§ To-do item: Could you swap "pixels" for "px" in the items from the line with "Describe the element" to the line with "at that location.", and give back only those lines with the pictures left out?

Material shown Block Start

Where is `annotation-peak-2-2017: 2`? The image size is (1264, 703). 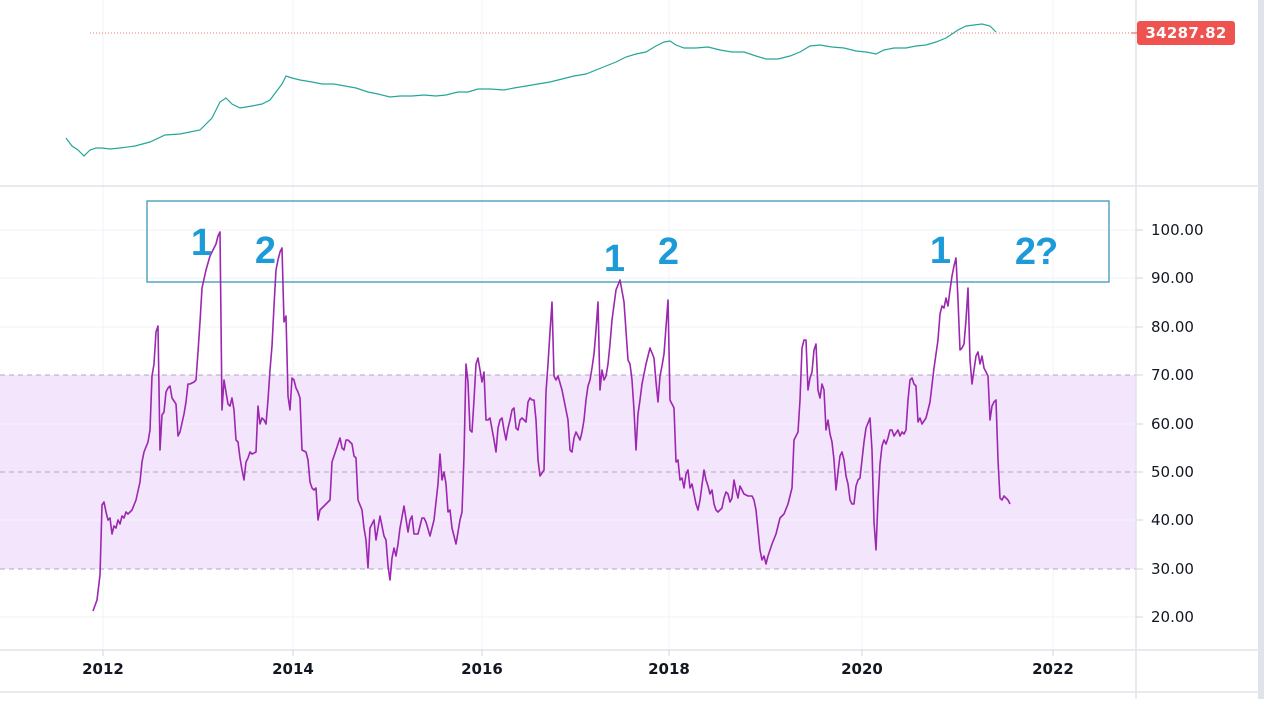
annotation-peak-2-2017: 2 is located at coordinates (668, 252).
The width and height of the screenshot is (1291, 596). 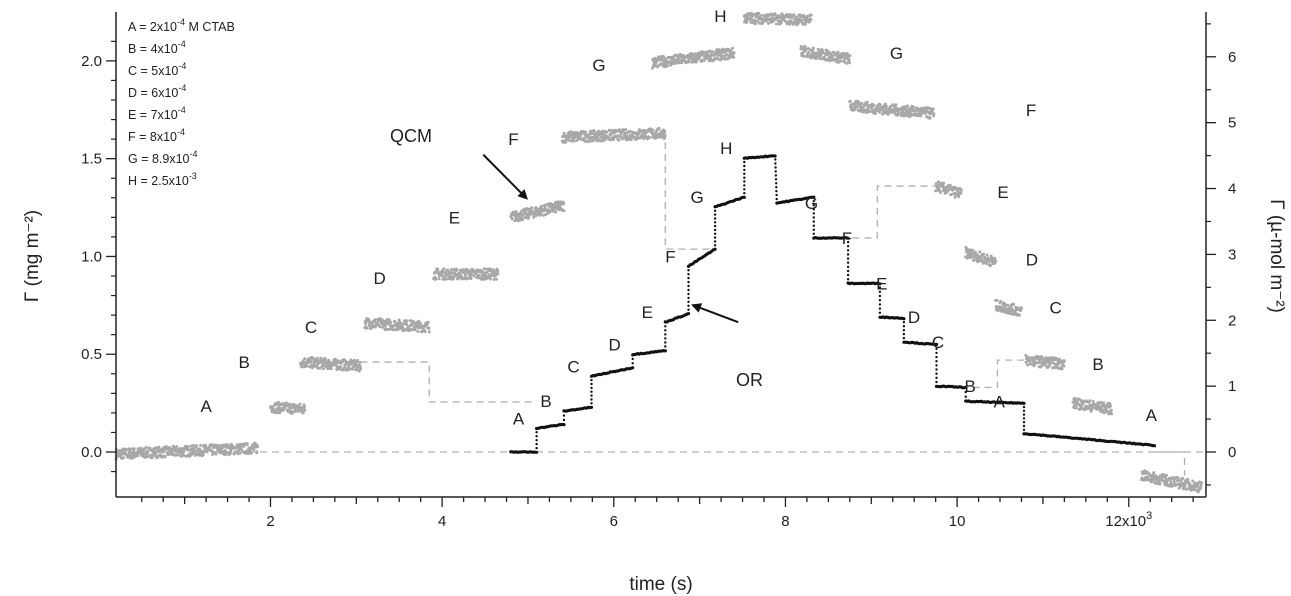 What do you see at coordinates (92, 452) in the screenshot?
I see `y-tick-label: 0.0` at bounding box center [92, 452].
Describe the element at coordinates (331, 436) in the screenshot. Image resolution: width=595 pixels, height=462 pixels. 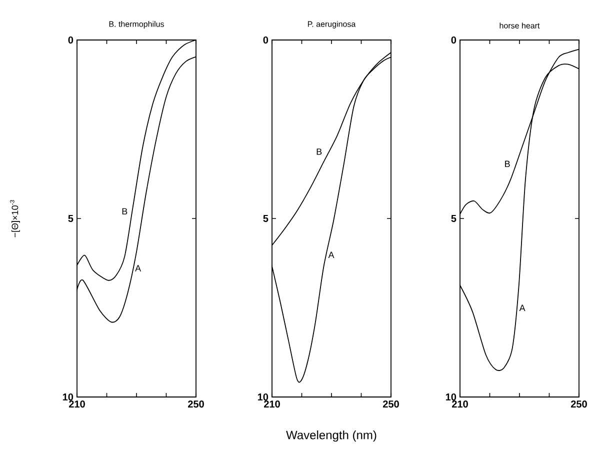
I see `x-axis-title: Wavelength (nm)` at that location.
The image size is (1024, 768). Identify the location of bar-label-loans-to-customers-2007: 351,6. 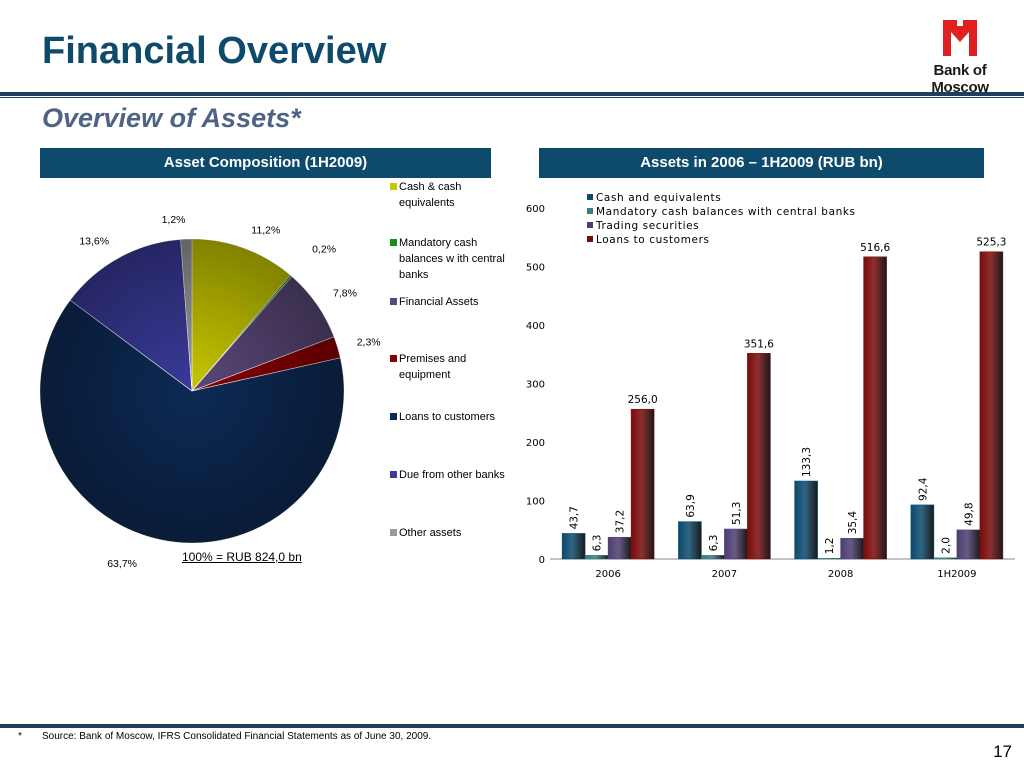
(759, 344).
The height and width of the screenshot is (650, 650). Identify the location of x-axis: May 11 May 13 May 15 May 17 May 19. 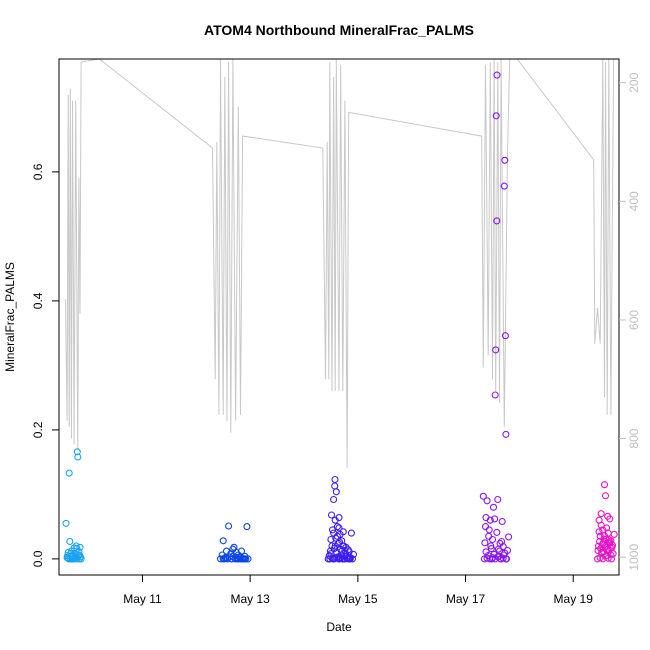
(358, 590).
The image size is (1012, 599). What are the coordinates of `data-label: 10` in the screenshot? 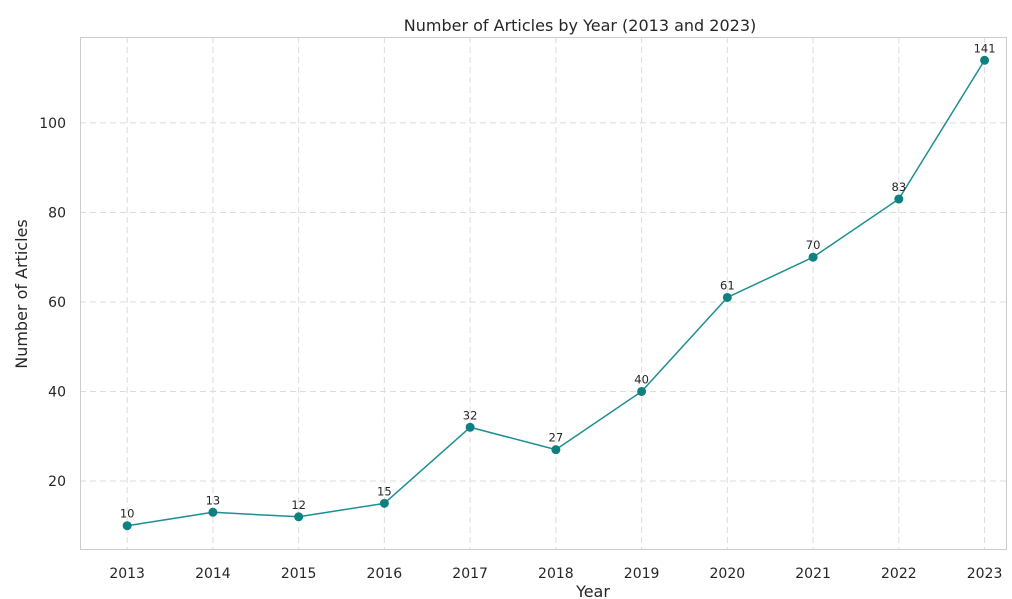 It's located at (128, 514).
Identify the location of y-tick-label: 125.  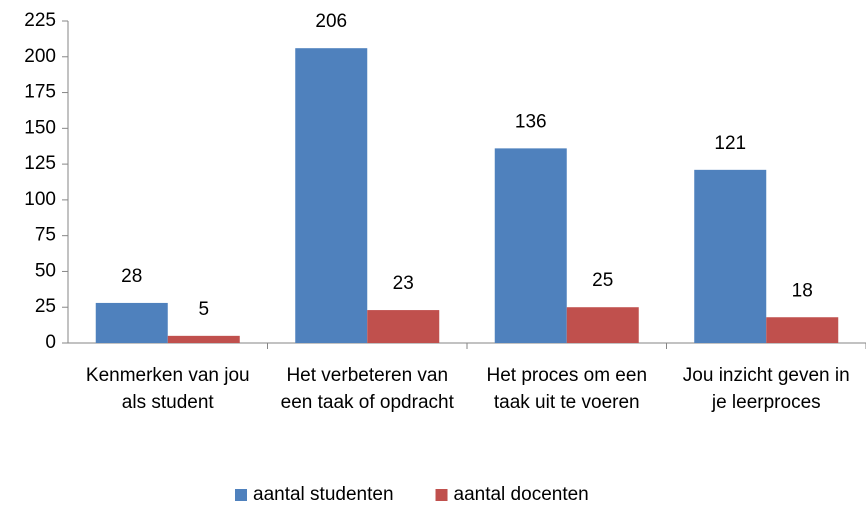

Material shown Block End

§ Response for this exercise:
Describe the element at coordinates (331, 436) in the screenshot. Image resolution: width=595 px, height=462 px. 
I see `x-axis-title: Wavelength (nm)` at that location.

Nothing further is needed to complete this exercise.